The data below should be copied over with complete accuracy.

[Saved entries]
....

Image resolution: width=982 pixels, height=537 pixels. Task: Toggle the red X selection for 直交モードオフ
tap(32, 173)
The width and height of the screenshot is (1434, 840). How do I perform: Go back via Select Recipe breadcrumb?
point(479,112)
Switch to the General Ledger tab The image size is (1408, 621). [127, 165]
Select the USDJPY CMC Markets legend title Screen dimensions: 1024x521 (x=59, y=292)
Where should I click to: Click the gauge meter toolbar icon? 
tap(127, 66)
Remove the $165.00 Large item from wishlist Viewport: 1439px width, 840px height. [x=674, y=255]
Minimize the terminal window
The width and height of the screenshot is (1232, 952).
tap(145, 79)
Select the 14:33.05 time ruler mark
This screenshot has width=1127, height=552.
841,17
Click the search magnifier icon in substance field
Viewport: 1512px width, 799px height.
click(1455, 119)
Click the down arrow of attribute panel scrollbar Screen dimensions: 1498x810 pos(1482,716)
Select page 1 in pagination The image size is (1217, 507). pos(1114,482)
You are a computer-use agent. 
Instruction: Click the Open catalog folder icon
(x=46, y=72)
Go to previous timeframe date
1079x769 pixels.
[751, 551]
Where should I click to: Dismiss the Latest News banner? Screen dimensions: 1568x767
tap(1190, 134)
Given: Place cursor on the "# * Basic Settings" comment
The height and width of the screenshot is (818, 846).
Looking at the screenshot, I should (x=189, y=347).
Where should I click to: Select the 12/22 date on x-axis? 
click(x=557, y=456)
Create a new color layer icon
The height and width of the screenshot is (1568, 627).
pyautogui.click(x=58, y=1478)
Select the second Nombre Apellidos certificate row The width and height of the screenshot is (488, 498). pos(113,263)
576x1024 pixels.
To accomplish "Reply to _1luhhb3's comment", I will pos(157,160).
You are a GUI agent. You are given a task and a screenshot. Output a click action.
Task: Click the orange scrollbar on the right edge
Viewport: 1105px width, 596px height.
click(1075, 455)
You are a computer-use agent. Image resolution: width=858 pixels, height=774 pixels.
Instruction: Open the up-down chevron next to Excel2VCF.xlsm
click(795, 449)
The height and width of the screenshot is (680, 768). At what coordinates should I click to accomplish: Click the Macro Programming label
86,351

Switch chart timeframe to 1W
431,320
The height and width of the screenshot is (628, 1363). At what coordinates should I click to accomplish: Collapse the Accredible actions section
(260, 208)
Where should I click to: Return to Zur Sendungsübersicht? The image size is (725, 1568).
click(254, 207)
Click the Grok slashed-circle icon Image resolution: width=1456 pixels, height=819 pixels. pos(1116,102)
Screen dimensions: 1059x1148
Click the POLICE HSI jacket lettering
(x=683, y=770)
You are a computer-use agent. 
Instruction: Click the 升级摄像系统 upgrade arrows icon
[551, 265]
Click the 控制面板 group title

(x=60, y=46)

....

Answer to this exercise
Image resolution: width=982 pixels, height=537 pixels. Task: Toggle the red X selection for 直交モードオフ
tap(32, 173)
The width and height of the screenshot is (1434, 840). How do I perform: Go back via Select Recipe breadcrumb?
point(479,112)
Switch to the General Ledger tab The image size is (1408, 621). [127, 165]
Select the USDJPY CMC Markets legend title Screen dimensions: 1024x521 (x=59, y=292)
Where should I click to: Click the gauge meter toolbar icon? 
tap(127, 66)
Remove the $165.00 Large item from wishlist Viewport: 1439px width, 840px height. [x=674, y=255]
Minimize the terminal window
The width and height of the screenshot is (1232, 952).
tap(145, 79)
Select the 14:33.05 time ruler mark
This screenshot has width=1127, height=552.
841,17
Click the search magnifier icon in substance field
Viewport: 1512px width, 799px height.
click(1455, 119)
Click the down arrow of attribute panel scrollbar Screen dimensions: 1498x810 pos(1482,716)
Select page 1 in pagination The image size is (1217, 507). pos(1114,482)
You are a computer-use agent. 
Instruction: Click the Open catalog folder icon
(x=46, y=72)
Go to previous timeframe date
1079x769 pixels.
[751, 551]
Where should I click to: Dismiss the Latest News banner? Screen dimensions: 1568x767
tap(1190, 134)
Given: Place cursor on the "# * Basic Settings" comment
The height and width of the screenshot is (818, 846).
Looking at the screenshot, I should (x=189, y=347).
Where should I click to: Select the 12/22 date on x-axis? 
click(x=557, y=456)
Create a new color layer icon
The height and width of the screenshot is (1568, 627).
pyautogui.click(x=58, y=1478)
Select the second Nombre Apellidos certificate row The width and height of the screenshot is (488, 498). pos(113,263)
576x1024 pixels.
To accomplish "Reply to _1luhhb3's comment", I will pos(157,160).
You are a GUI agent. You are given a task and a screenshot. Output a click action.
Task: Click the orange scrollbar on the right edge
Viewport: 1105px width, 596px height.
click(1075, 455)
You are a computer-use agent. Image resolution: width=858 pixels, height=774 pixels.
Instruction: Open the up-down chevron next to Excel2VCF.xlsm
click(795, 449)
The height and width of the screenshot is (680, 768). At what coordinates should I click to accomplish: Click the Macro Programming label
86,351

Switch chart timeframe to 1W
431,320
The height and width of the screenshot is (628, 1363). At what coordinates should I click to accomplish: Collapse the Accredible actions section
(260, 208)
Where should I click to: Return to Zur Sendungsübersicht? The image size is (725, 1568).
click(254, 207)
Click the Grok slashed-circle icon Image resolution: width=1456 pixels, height=819 pixels. pos(1116,102)
Screen dimensions: 1059x1148
Click the POLICE HSI jacket lettering
(x=683, y=770)
You are a computer-use agent. 
Instruction: Click the 升级摄像系统 upgrade arrows icon
[551, 265]
Click the 控制面板 group title

(x=60, y=46)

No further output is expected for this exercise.